Research
Causal Framework for Improving Nutritional Research
Every day, we make decisions on choosing what to eat. Choosing wisely among different possible dietary choices requires knowledge about how these diets affect our health outcomes. Sound causal inference can be made based on well-conducted dietary randomized controlled trials. However, due to prohibiting costs and formidable challenges to maintain sustained dietary changes, long-term well-conducted dietary trials are rare. As a result, estimating the long-term effects of dietary intervention often relies on observational studies. Our research in this area aims to improve study design using the target trial framework and address the unique challenges of emulating dietary interventions with observational data. These include:
- Food-based dietary interventions: We propose a tailored target trial approach to study health effect of join interventions on multiple dietary components.
- Assessing sensitive windows of interventions: We demonstrate how to use marginal structural models to evaluate sensitive windows of dietary interventions.
- Estimating the effects of dietary substitution: We are proposing a formal causal framework for estimating the effect of food substitution (e.g., replacing processed meat with chicken).
- Nutrition modeling: We describe the connection between the g-formula and standard nutrition models.
- Model specification of the parametric g-formula: We propose and evaluate two methods for evaluating model specification when implementing the parametric g-formula for a threshold intervention like diet.
Studying treatment effectiveness and safety in pregnancy using real-world data
Since pregnant women are typically excluded from pre-marketing clinical trials, we often learn about the effectiveness and safety of drugs in this population using real-world data. However, the use of non-experimental data collected for non-research purposes presents challenges that require advanced methods and careful interpretation. Moreover, the design and analysis of studies in pregnancy require adapting methods to account for considerations about gestational age and competing events due to pregnancy losses. We tackle key challenges that arise in the design and analysis of healthcare data for pregnancy research. Our focus includes:
- Algorithms for gestational age estimation: We develop algorithms to estimate gestational age for both live and non-live births when using healthcare administrative data for pregnancy research.

• ASSIGNED TASK 1
According to the research page, what kind of models are used to evaluate sensitive windows of dietary interventions?
• ASSIGNED TASK 2
Copy the passage of the research page between "- Assessing sensitive" and "standard nutrition models.", inclusive, without altering a word.

• SOURCE MATERIAL

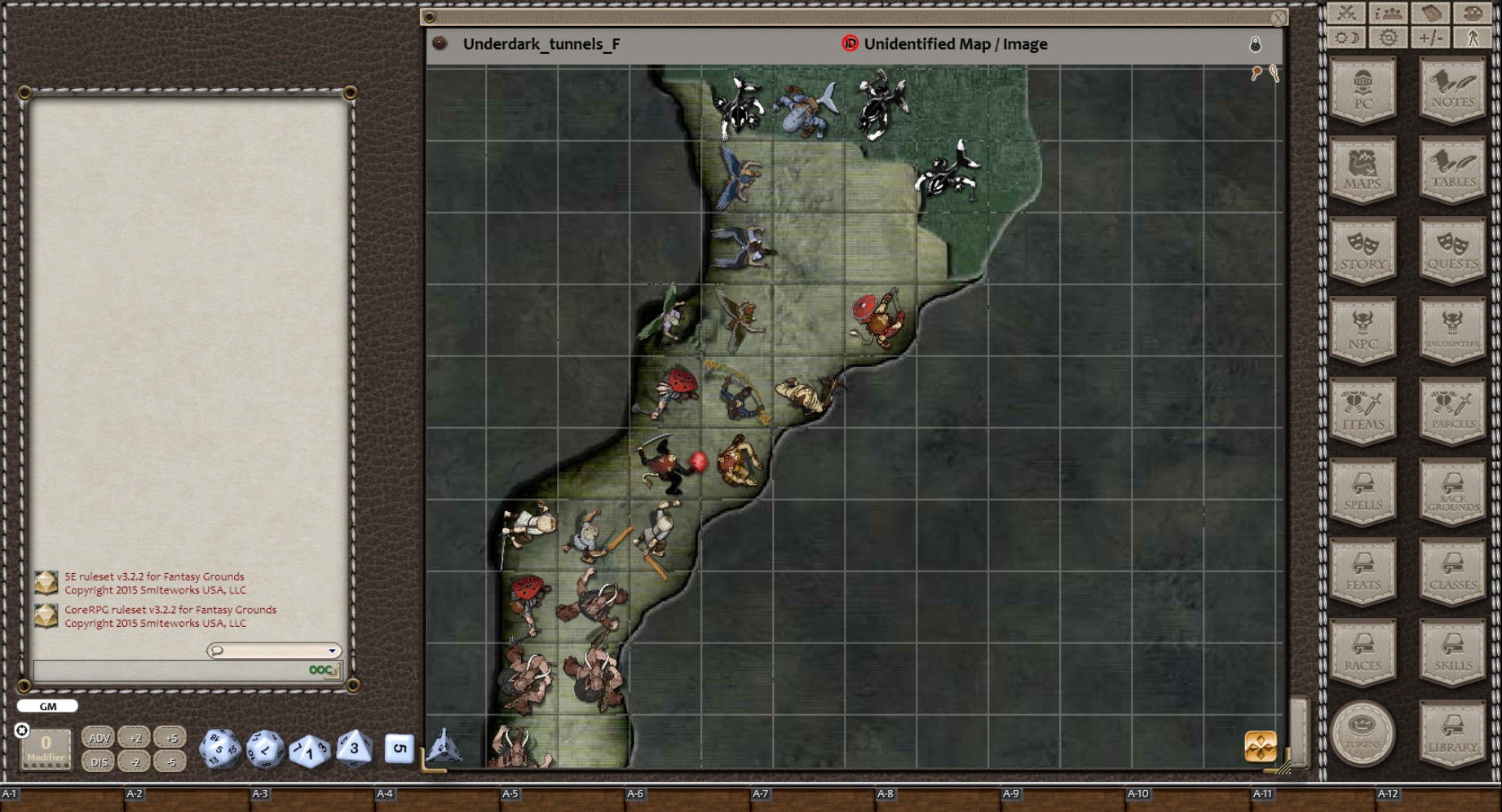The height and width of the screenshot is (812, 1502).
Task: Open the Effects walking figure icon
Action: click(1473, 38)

---

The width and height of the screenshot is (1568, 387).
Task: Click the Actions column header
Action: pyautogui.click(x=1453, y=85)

* * *

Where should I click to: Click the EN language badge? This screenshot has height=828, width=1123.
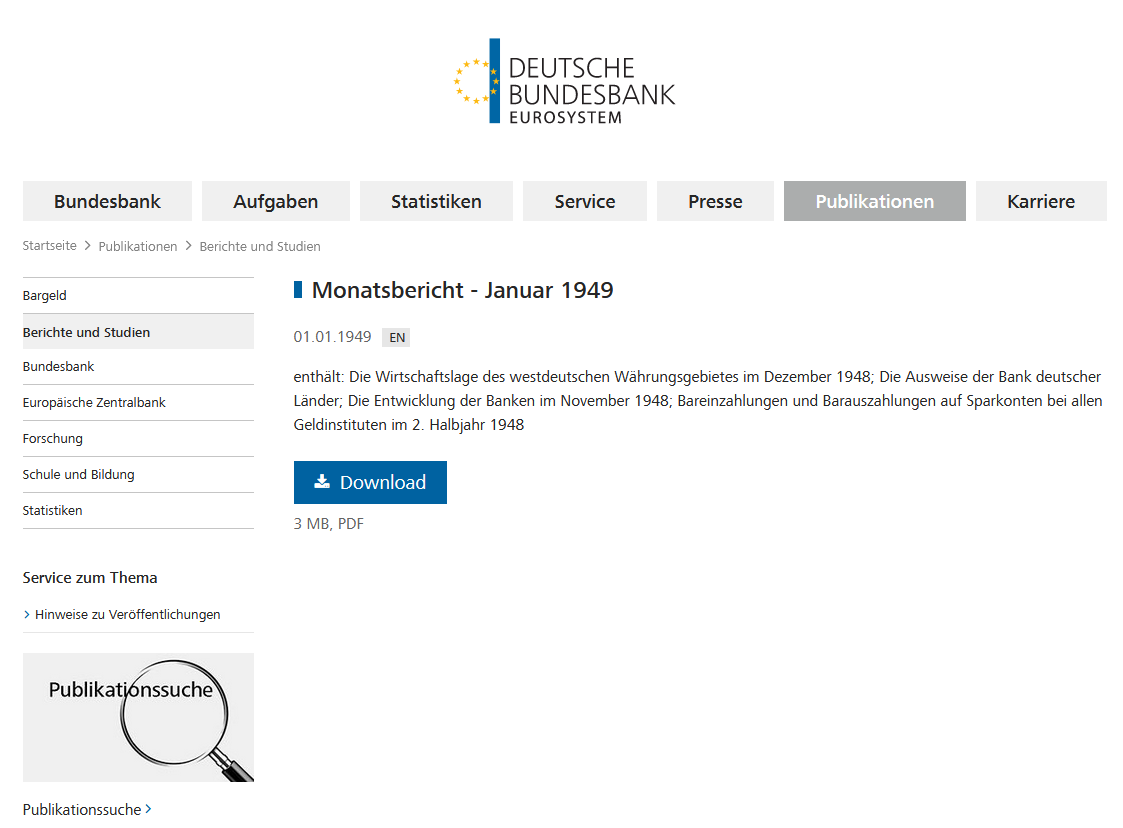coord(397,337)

• SOLUTION 1
Marginal structural models.

• SOLUTION 2
- Assessing sensitive windows of interventions: We demonstrate how to use marginal structural models to evaluate sensitive windows of dietary interventions.
- Estimating the effects of dietary substitution: We are proposing a formal causal framework for estimating the effect of food substitution (e.g., replacing processed meat with chicken).
- Nutrition modeling: We describe the connection between the g-formula and standard nutrition models.